Top of Given text

The gambit is common. Producers of TV newsmagazines routinely let emotional
accounts trump objective information. In 1994 medical authorities attempted
to cut short the brouhaha over flesh-eating bacteria by publicizing
the fact that an American is fifty-five times more likely to be struck
by lightning than die of the suddenly celebrated microbe. Yet TV journalists
brushed this fact aside with remarks like, "whatever the statistics,
it’s devastating to the victims" (Catherine Crier on "20/20"),
accompanied by stomach-turning videos of disfigured patients.
Sheryl Stolberg, then a medical writer for the Los Angeles Times, put
her finger on what makes the TV newsmagazines so cavalier: "Killer
germs are perfect for prime time," she wrote. "They are
invisible, uncontrollable, and, in the case of Group A strep, can invade
the body in an unnervingly simple manner, through a cut or scrape."
Whereas print journalists only described in words the actions of "billions
of bacteria" spreading "like underground fires" throughout
a person’s body, TV newsmagazines made use of special effects
to depict graphically how these "merciless killers" do their
damage.
In Praise of Journalists
Any analysis of the culture of fear that ignored the news media
would be patently incomplete, and of the several institutions most
culpable for creating and sustaining scares the news media are arguably
first among equals. They are also the most promising candidates
for positive change. Yet by the same token critiques such as Stolberg’s
presage a crucial shortcoming in arguments that blame the media.
Reporters not only spread fears, they also debunk them and criticize
one another for spooking the public. A wide array of groups, including
businesses, advocacy organizations, religious sects, and political
parties, promote and profit from scares. News organizations are
distinguished from other fear-mongering groups because they sometimes
bite the scare that feeds them.

Bottom of Given text
Top of Data under study

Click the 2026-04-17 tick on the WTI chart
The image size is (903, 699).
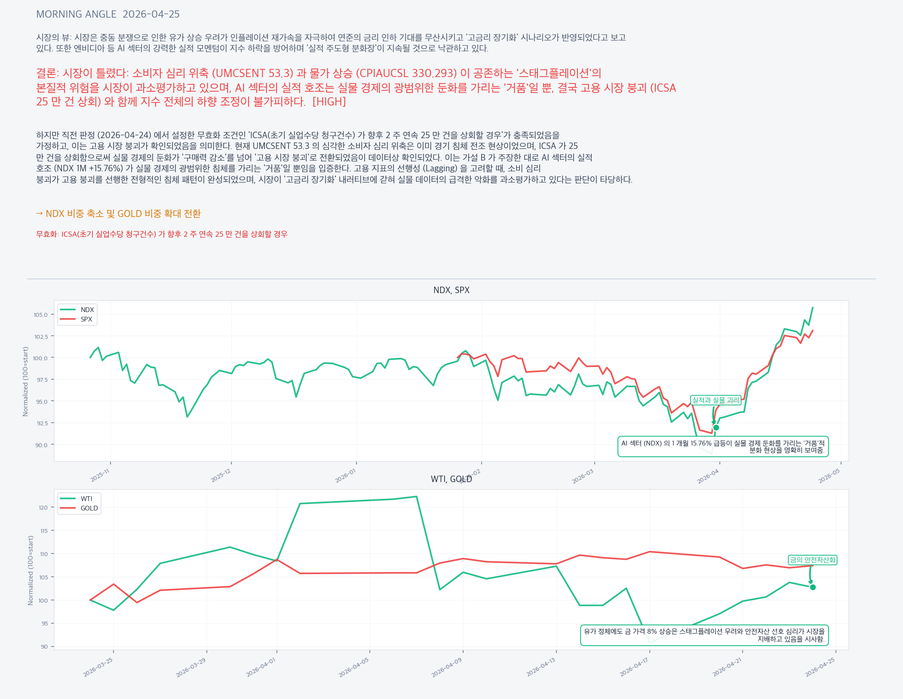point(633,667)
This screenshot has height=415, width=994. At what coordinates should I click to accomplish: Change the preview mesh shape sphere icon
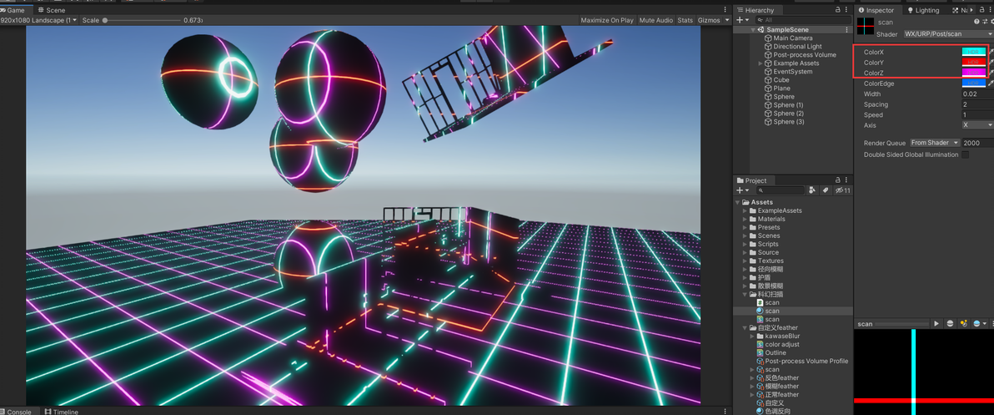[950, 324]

Bottom of Data under study
Top of Data under study

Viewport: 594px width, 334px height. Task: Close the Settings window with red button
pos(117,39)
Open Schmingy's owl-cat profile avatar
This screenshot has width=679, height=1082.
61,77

Bottom of Data under study

## Task requirements
Continue the passage on journalists and the culture of fear from where it stops. The data comes from a separate source and has no connection to the text.

## Answer to the problem
A group that raises money for research into a particular disease
is not likely to negate concerns about that disease. A company that
sells alarm systems is not about to call attention to the fact that
crime is down. News organizations, on the other hand, periodically
allay the very fears they arouse to lure audiences. Some newspapers
that ran stories about child murderers, rather than treat every
incident as evidence of a shocking trend, affirmed the opposite.
After the schoolyard shooting in Kentucky the New York Times ran
a sidebar alongside its feature story with the headline "Despite
Recent Carnage, School Violence Is Not on Rise." Following
the Jonesboro killings they ran a similar piece, this time on a
recently released study showing the rarity of violent crimes in
schools.
Several major newspapers parted from the pack in other ways. USA Today
and the Washington Post, for instance, made sure their readers knew
that what should worry them is the availability of guns. USA Today ran
news stories explaining that easy access to guns in homes accounted
for increases in the number of juvenile arrests for homicide in rural
areas during the 1990s. While other news outlets were respectfully quoting
the mother of the thirteen-year-old Jonesboro shooter, who said she
did not regret having encouraged her son to learn to fire a gun ("it’s
like anything else, there’s some people that can drink a beer
and not become an alcoholic"), USA Today ran an op-ed piece proposing
legal parameters for gun ownership akin to those for the use of alcohol
and motor vehicles. And the paper published its own editorial in support
of laws that require gun owners to lock their guns or keep them in locked
containers. Adopted at that time by only fifteen states, the laws had
reduced the number of deaths among children in those states by 23 percent.